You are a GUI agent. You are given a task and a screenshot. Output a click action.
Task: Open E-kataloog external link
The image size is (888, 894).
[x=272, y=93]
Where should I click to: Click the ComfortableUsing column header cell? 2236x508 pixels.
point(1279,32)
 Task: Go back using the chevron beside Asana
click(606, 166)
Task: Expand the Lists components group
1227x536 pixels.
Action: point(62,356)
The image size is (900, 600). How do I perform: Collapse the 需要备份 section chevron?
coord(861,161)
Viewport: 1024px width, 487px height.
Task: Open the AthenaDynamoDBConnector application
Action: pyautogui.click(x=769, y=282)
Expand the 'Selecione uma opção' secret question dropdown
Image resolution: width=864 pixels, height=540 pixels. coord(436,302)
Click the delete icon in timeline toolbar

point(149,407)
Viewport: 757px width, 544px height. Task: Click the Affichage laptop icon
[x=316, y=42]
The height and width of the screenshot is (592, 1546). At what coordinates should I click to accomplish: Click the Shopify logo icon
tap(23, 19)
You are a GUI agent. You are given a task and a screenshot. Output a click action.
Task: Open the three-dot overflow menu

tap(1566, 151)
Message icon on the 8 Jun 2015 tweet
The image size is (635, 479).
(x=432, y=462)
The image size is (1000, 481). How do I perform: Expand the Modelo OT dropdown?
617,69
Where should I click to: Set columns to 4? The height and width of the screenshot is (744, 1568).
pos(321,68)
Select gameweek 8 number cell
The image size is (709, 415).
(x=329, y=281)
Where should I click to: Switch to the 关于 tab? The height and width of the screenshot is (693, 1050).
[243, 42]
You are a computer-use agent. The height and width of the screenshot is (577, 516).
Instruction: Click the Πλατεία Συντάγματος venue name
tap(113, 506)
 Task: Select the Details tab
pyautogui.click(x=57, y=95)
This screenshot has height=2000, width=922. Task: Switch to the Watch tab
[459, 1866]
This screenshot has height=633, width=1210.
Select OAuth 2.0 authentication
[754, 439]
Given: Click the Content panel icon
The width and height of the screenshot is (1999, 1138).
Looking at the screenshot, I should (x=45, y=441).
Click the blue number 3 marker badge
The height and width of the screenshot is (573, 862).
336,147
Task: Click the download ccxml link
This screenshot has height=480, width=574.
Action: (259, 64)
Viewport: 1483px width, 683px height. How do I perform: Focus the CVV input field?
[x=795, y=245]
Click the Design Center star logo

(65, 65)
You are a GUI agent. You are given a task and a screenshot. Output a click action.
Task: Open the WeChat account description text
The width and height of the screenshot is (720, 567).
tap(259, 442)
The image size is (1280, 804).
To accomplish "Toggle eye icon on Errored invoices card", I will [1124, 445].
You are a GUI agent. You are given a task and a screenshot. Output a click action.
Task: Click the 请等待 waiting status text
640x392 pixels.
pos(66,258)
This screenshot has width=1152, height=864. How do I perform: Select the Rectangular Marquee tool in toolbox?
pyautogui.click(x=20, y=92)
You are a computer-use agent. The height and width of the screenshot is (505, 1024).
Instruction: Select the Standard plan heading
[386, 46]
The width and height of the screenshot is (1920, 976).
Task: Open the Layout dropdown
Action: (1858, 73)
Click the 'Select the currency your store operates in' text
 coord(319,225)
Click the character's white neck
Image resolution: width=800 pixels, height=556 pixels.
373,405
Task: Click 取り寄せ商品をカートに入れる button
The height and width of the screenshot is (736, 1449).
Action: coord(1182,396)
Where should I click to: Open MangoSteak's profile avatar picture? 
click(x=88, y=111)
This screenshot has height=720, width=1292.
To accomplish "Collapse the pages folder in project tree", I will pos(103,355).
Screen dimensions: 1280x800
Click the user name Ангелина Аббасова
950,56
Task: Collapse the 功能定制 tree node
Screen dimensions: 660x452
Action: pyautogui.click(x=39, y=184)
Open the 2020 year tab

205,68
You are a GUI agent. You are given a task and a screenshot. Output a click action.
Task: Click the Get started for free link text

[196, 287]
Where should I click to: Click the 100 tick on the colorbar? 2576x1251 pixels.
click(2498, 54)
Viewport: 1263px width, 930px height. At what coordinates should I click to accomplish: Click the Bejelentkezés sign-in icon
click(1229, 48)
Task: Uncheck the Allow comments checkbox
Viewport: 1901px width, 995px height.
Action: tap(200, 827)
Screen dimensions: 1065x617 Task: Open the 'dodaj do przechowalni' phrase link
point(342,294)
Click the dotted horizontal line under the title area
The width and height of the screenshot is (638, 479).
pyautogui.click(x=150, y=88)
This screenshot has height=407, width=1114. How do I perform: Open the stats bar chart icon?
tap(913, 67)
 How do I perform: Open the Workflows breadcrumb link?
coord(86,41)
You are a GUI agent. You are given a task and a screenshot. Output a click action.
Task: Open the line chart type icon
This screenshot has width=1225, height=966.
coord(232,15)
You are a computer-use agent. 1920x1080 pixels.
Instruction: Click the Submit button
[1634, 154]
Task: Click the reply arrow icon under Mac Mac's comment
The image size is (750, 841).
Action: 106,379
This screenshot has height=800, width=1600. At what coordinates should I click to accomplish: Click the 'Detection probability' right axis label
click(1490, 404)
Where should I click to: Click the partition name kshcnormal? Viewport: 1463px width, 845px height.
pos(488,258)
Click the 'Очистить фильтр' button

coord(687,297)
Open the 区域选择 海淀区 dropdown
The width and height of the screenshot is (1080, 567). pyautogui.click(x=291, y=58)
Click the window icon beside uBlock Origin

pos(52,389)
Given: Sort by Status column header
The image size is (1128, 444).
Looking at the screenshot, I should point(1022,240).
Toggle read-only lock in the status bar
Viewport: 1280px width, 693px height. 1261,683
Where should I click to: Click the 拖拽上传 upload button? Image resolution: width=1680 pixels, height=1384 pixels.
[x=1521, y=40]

• Work request
Among the entries above, locate the lines containing "Given: Click the Content panel icon" and "is (505, 1024).", and transcribe exactly those two lines and all lines between.

• Response area
Given: Click the Content panel icon
The width and height of the screenshot is (1999, 1138).
Looking at the screenshot, I should (x=45, y=441).
Click the blue number 3 marker badge
The height and width of the screenshot is (573, 862).
336,147
Task: Click the download ccxml link
This screenshot has height=480, width=574.
Action: (259, 64)
Viewport: 1483px width, 683px height. How do I perform: Focus the CVV input field?
[x=795, y=245]
Click the Design Center star logo

(65, 65)
You are a GUI agent. You are given a task and a screenshot. Output a click action.
Task: Open the WeChat account description text
The width and height of the screenshot is (720, 567).
tap(259, 442)
The image size is (1280, 804).
To accomplish "Toggle eye icon on Errored invoices card", I will [1124, 445].
You are a GUI agent. You are given a task and a screenshot. Output a click action.
Task: Click the 请等待 waiting status text
640x392 pixels.
pos(66,258)
This screenshot has width=1152, height=864. How do I perform: Select the Rectangular Marquee tool in toolbox?
pyautogui.click(x=20, y=92)
You are a computer-use agent. The height and width of the screenshot is (505, 1024).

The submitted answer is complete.